En 1918 se creó la "Sociedad Telefónica de Boyacá" registrada en la Notaría de Santa Rosa. Esta empresa privada tenía el carácter de ‘comercial Anónima’ y tendría por objeto establecer y explotar un servicio telefónico entre las poblaciones de Tunja, Paipa, Duitama, Sogamoso, Tuta, Sotaquirá, Belén, Oicatá y Tibasosa, la sede de esta empresa era la ciudad de Tunja. Con la creación e esta empresa se pretendía modernizar las comunicaciones en las áreas urbanas como se había hecho en otras ciudades del país desde comienzos de siglo; como era una empresa privada, el gobierno nacional le concedió una licencia para el establecimiento de las telecomunicaciones con miras a agilizar la instalación de redes de comunicación.6 Sobre la proyección y alcance de esta empresa no tenemos mayores registros, sin embargo se considera que las la telefonía era una forma de modernización de la comunicaciones y que permitiría agilizar actividades de tipo personal y económico.
La educación también centró el interés de los empresarios, en 1918 se fundó el ‘Colegio de Ricaurte’, para la enseñanza primaria y secundaria, con el objetivo de contribuir con el mejoramiento de la cultura nacional, en la conformación de esta compañía anónima participaron líderes políticos de la región como Martín Perry, Jesús Bernal, Carlos A. Otálora, que tenían un papel importante en la política del departamento,7 y que veían en la educación un medio sustancial para formar una élite política e incidir en la política regional y nacional.
En 1930 se consolidó la primera cooperativa de autobuses SAURER, con el fin de establecer una línea de autobuses en la carretera central del norte y sus transversales para el transporte de pasajeros y de acarreos, de esta manera se agilizarían la comunicación y el transporte, así como el intercambio de productos y el acercamiento interregional. Para la consolidación de la empresa cada socio debía aportar una máquina Saurer (un bus) del tipo 3BH, carrosada en forma de autobús, asimismo cada uno de los socios debía prestar sus servicios con su propio autobús. El capital de la sociedad era de $5.000, aportados por partes iguales de los socios, de a $1.000 cada uno8. Con Saurer se dio inicio a las empresas de transporte que han tenido una trayectoria sustancial en esta región del país, ligado a la inversión en infraestructura vial – construcción y mantenimiento de carreteras, como parte del proyecto de ‘modernización’ del departamento. Este campo de la historia empresarial ha sido poco abordado, se considera que para el caso de Boyacá en las décadas treinta y cuarenta su alcance es local – regional; pero en la década de los años sesenta hay un crecimiento del número de empresas, un mayor alcance en las rutas, y mejor tecnología en el ensamble de los autobuses, lo que genera un cambio sustancial en el sistema de trasporte en la región.

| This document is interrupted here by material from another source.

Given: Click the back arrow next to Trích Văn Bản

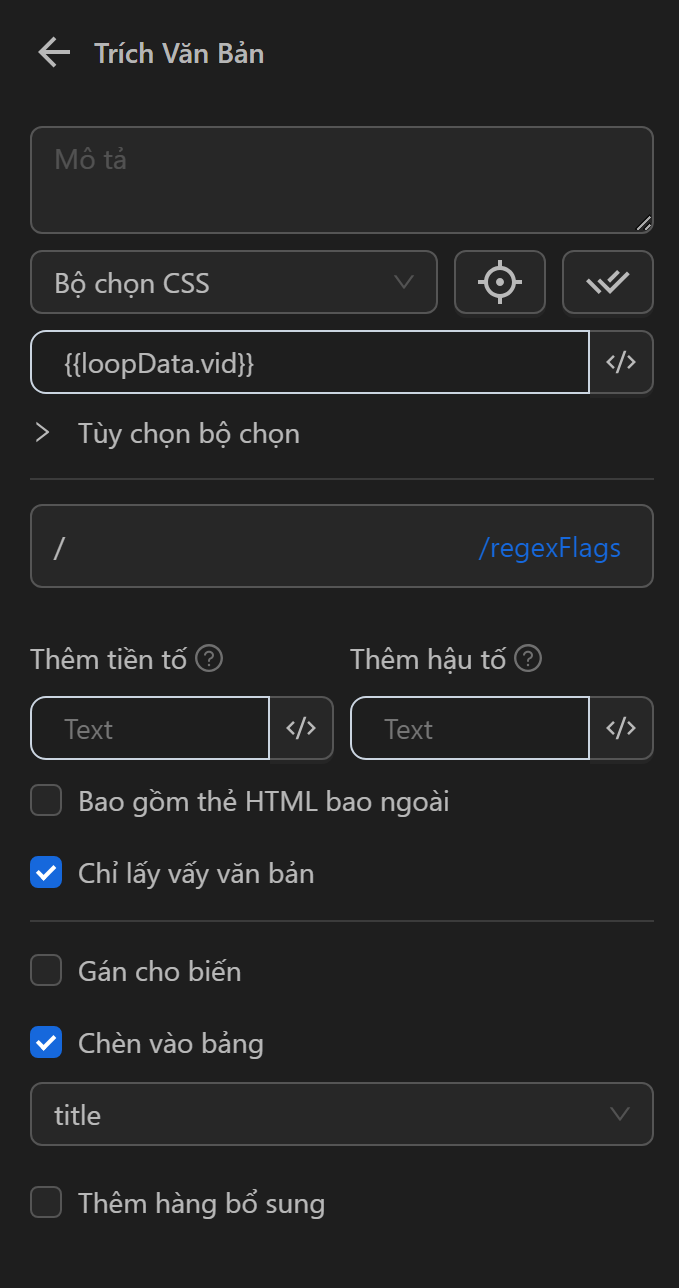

Durante las tres décadas, 1900 – 1930, se consolidaron 2 sociedades de abogados, una en 1920 denominada “Junco Márquez y Bernal”, en que los señores Carlos Junco Márquez y José Vicente Bernal se asociaron para gestionar todos los asuntos judiciales, administrativos contencioso administrativos, y de policía9; y en 1930 se consolidó la sociedad ‘Neira Martínez y Mendoza Neira’ pretendía establecer una oficina de abogados, con el fin de realizar todo tipo de actividades acordes con la profesión.10 Este tipo de sociedades además de potencializar la profesión de abogado, apoyaron actividades políticas partidistas, y se convirtieron en figuras de reconocimiento en la política regional y nacional como fue el caso de Plinio Mendoza Neira, líder liberal de Boyacá.

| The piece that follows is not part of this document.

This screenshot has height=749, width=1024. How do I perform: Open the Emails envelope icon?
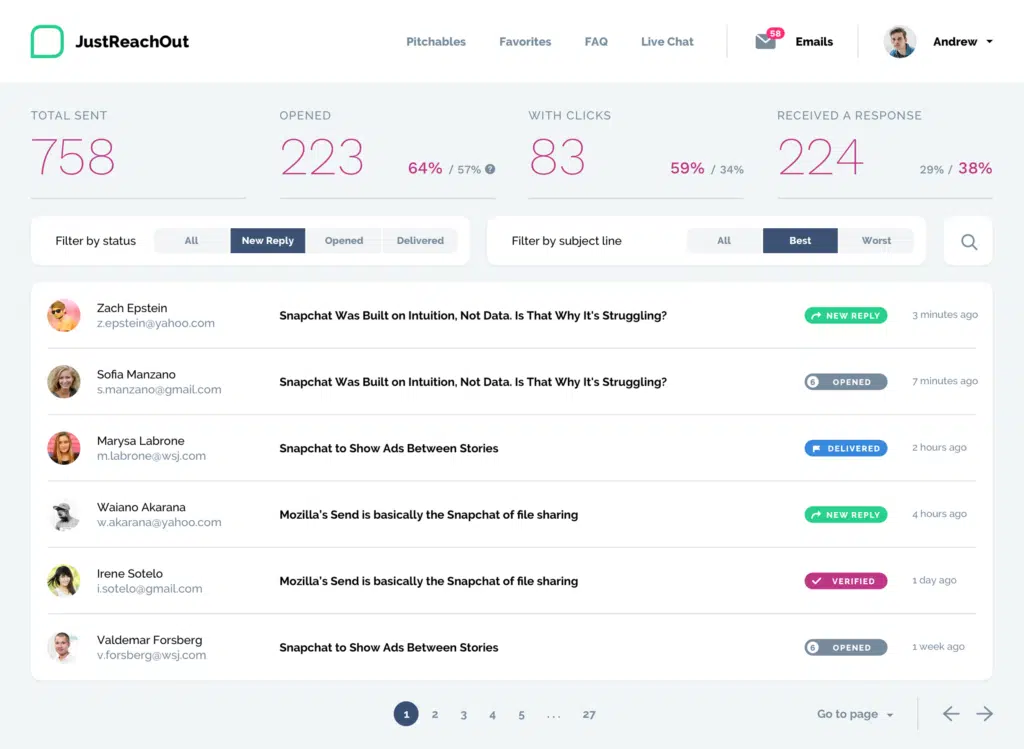[766, 42]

Por otra parte, se pudo apreciar que dentro del proceso de modernización se contrató la entrega de una planta hidroeléctrica para la ciudad de Tunja, con la empresa Schlubach. El gobierno, en calidad de contratista, aportaría la mano de obra con la contratación de los obreros necesarios para el desarrollo de la obra; mientras la compañía Schlubach a través de su gerente Francisco Enrique entregarían los estudios y la planta hidroeléctrica, la obra atendría un valor de $33.115 dólares, que serían pagados por el gobierno departamental11, el contrato debía ejecutarse en término de 10 meses.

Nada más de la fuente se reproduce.